The Coalition government has been accused of favouring electorally sensitive seats in the distribution of $102 million in grants to sporting organisations. Labor argues its pledges are normal electioneering.
Opposition infrastructure spokeswoman Catherine King called attacks on the funding promises “a desperate attempt at distraction from a desperate government”.
“There’s nothing unusual about political parties making election commitments,” King told Crikey in a statement.
“The real scandal is the Morrison-Joyce government repeatedly using billion-dollar budgeted funds for political purposes when they have been in government for nearly a decade.”
King says Labor had “worked hard to choose projects that have the support of local and state governments around Australia, in both Labor- and Coalition-held seats”.
“Compare that to four car parks that the treasurer [Josh Frydenberg] had to cancel in his own seat because local councils and community groups didn’t want a bar of them,” she said.

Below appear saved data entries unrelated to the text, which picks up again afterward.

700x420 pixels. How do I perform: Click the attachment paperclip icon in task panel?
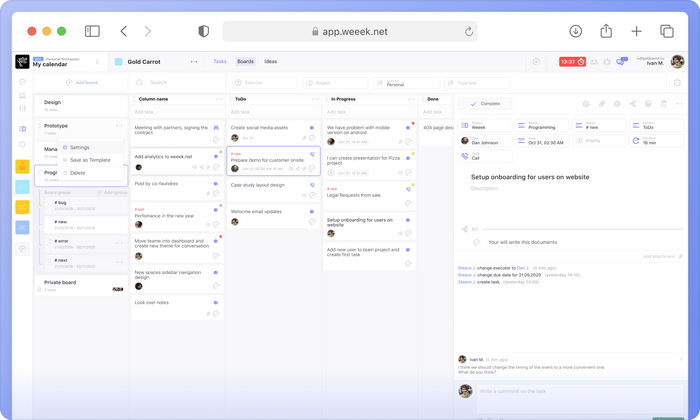tap(602, 104)
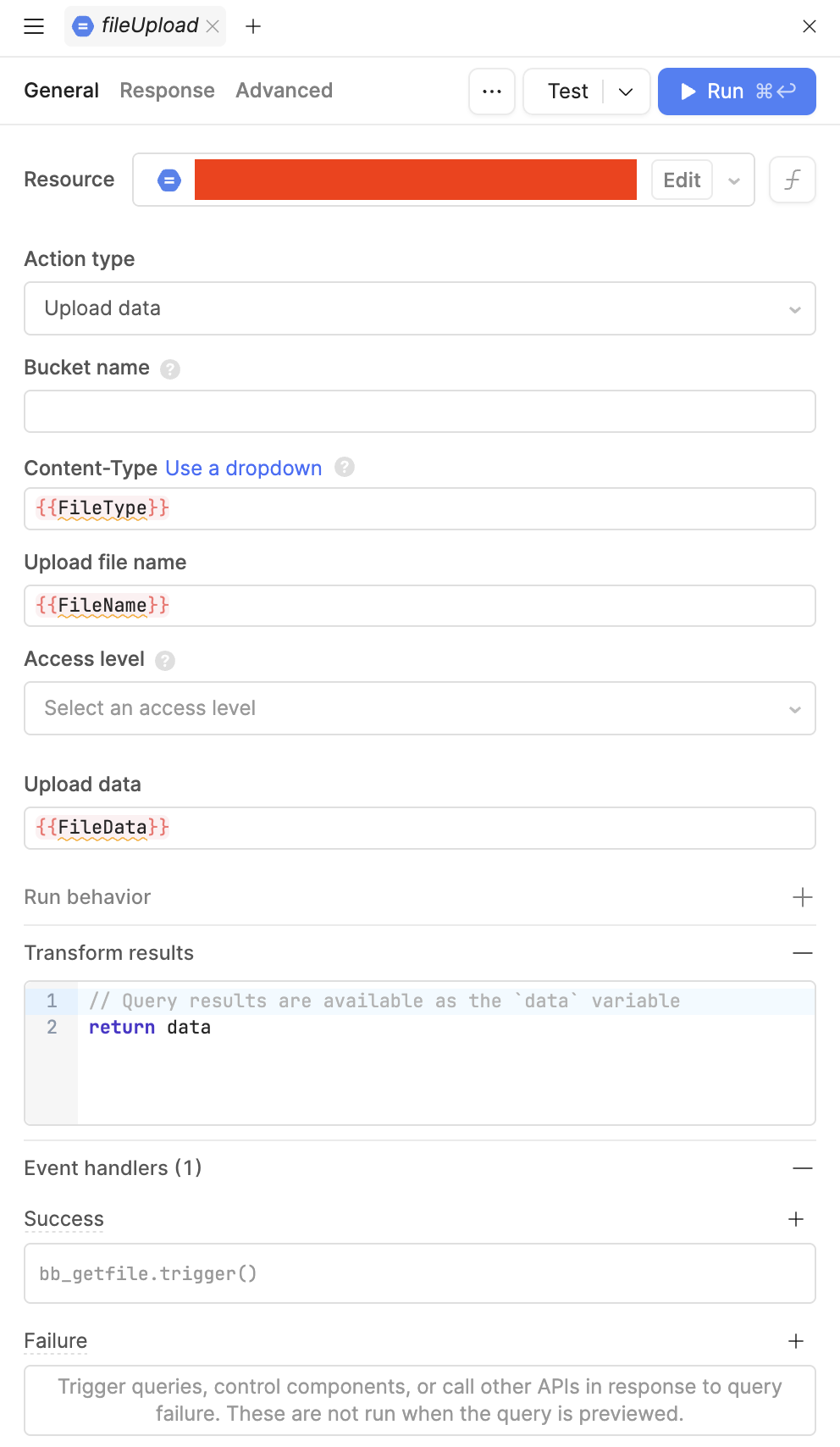Run the fileUpload query
Screen dimensions: 840x1447
(x=736, y=91)
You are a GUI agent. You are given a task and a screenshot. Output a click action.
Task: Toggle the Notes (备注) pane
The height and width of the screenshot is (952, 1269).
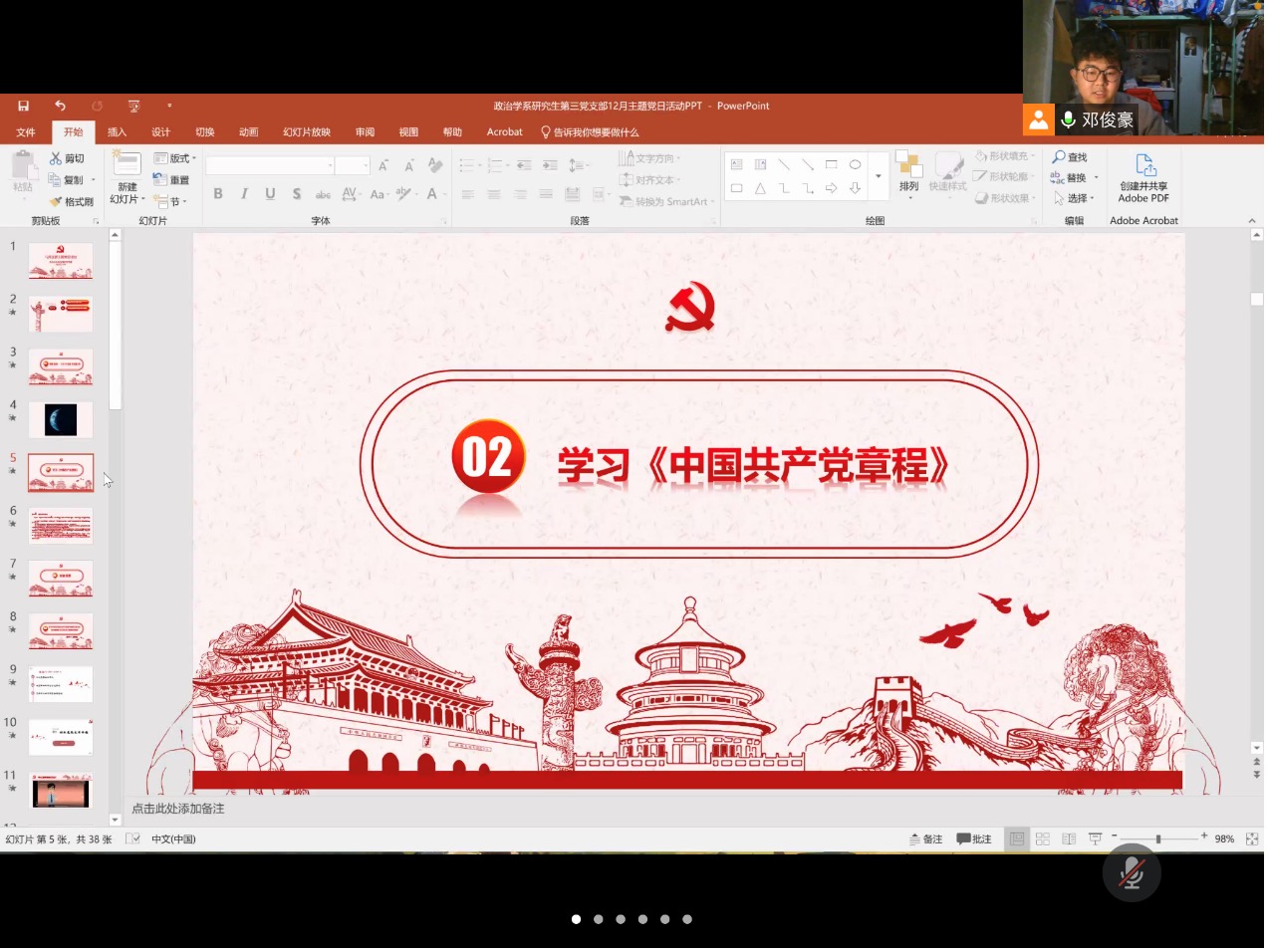[x=925, y=839]
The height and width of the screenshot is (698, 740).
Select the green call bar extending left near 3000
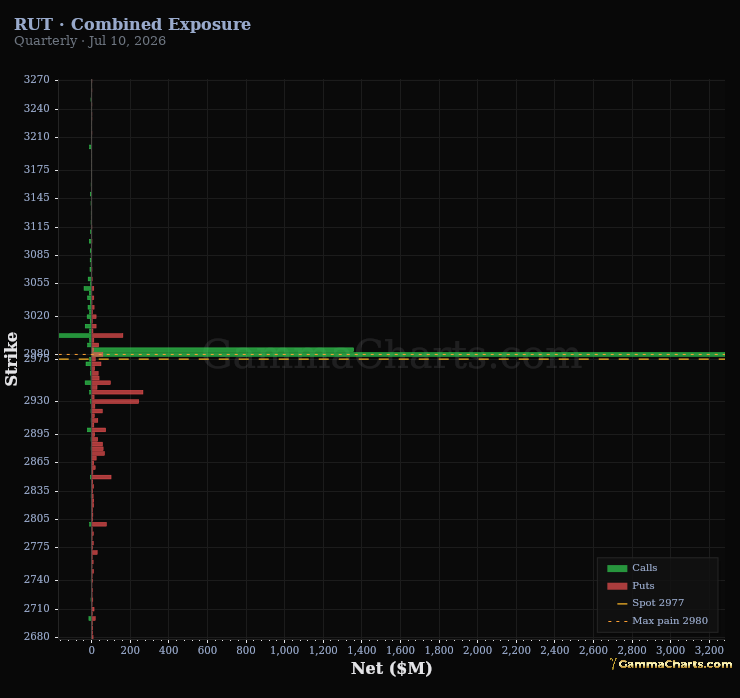(x=75, y=336)
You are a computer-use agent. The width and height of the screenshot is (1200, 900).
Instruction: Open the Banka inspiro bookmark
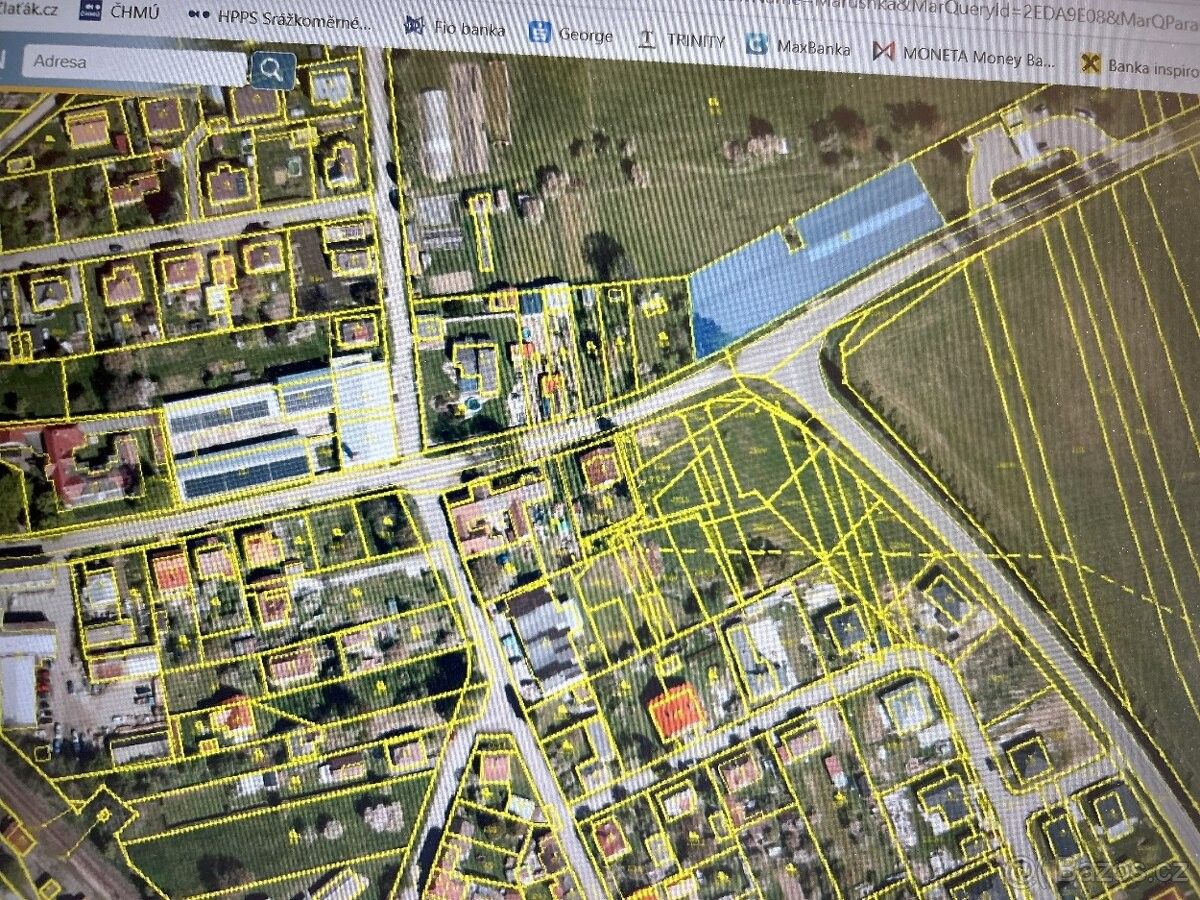[x=1142, y=66]
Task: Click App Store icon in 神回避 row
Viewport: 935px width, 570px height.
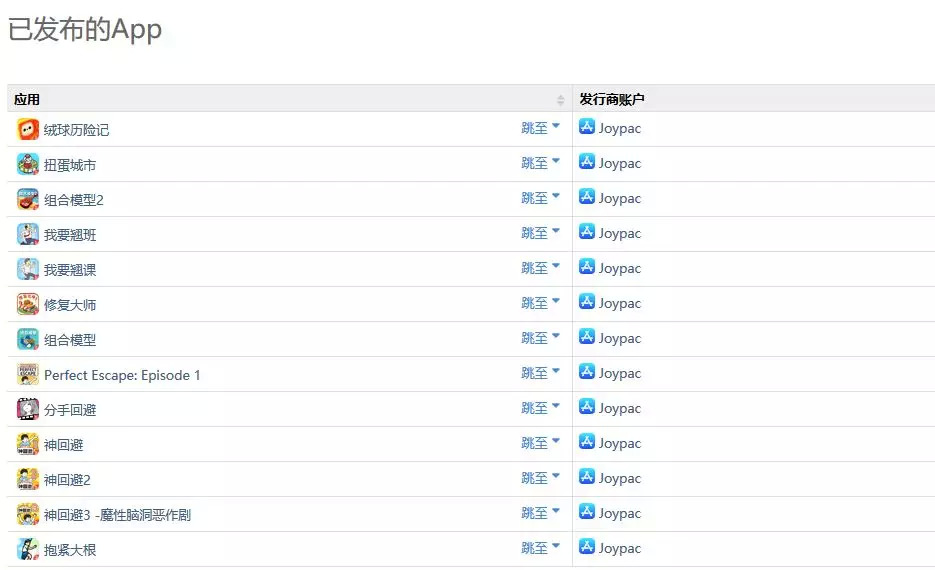Action: pos(587,442)
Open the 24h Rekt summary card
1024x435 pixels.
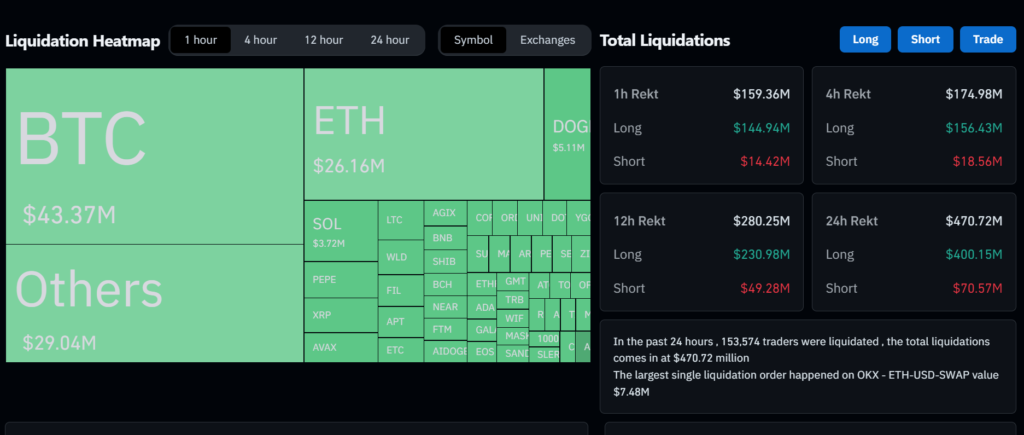click(914, 251)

“If the government is so concerned with standards in political life, why don’t they join with Labor in committing to a real national anti-corruption commission?”
But Finance Minister Simon Birmingham accused Opposition Leader Anthony Albanese of hypocrisy.
“Anthony Albanese and the Labor Party have spent the last three years railing against the idea that grants could be doled out on the basis of whether or not it was a marginal seat,” he said on RN Breakfast.
”I have defended the fact that we took promises to the last election for grants, and we delivered upon those promises.”
Birmingham then appeared to confirm the government had spent taxpayer money to protect its political interests, rather than on merit, by saying: “And now they are exposed as doing exactly the same. It’s the hypocrisy that I am calling out, the rank hypocrisy. What it means is that Anthony Albanese has been lying to you and to everybody else when he said he would take a different approach.”
However, the Morrison government did break a high-profile election promise when it abandoned its $660 million commuter car park pledge — “car pork” — when it was criticised by the auditor-general for the political weighting of the 47 community recipients.
The list of Labor pledges would go to the Infrastructure Department for evaluation, as recommended by the Australian National Audit Office.
An example of the projects is the announced by King last week for the Sydney seat of Reid. The announcement was made jointly with Labor’s candidate in the Liberal-held seat: “An Albanese Labor government will partner with the city of Parramatta and commit $8.5 million to progress the Hill Road master plan, including a much-needed upgrade to the central spine of Wentworth Point. Over the last 10 years, Wentworth Point has transformed from an industrial zone into a growing residential hub with a population.”
Pork-barrelling has become a political issue of trust since sports rorts, and last November former NSW premier Gladys Berejiklian claimed it was standard procedure.
“I don’t think it would be a surprise to anybody that we throw money at seats to keep them,” she said.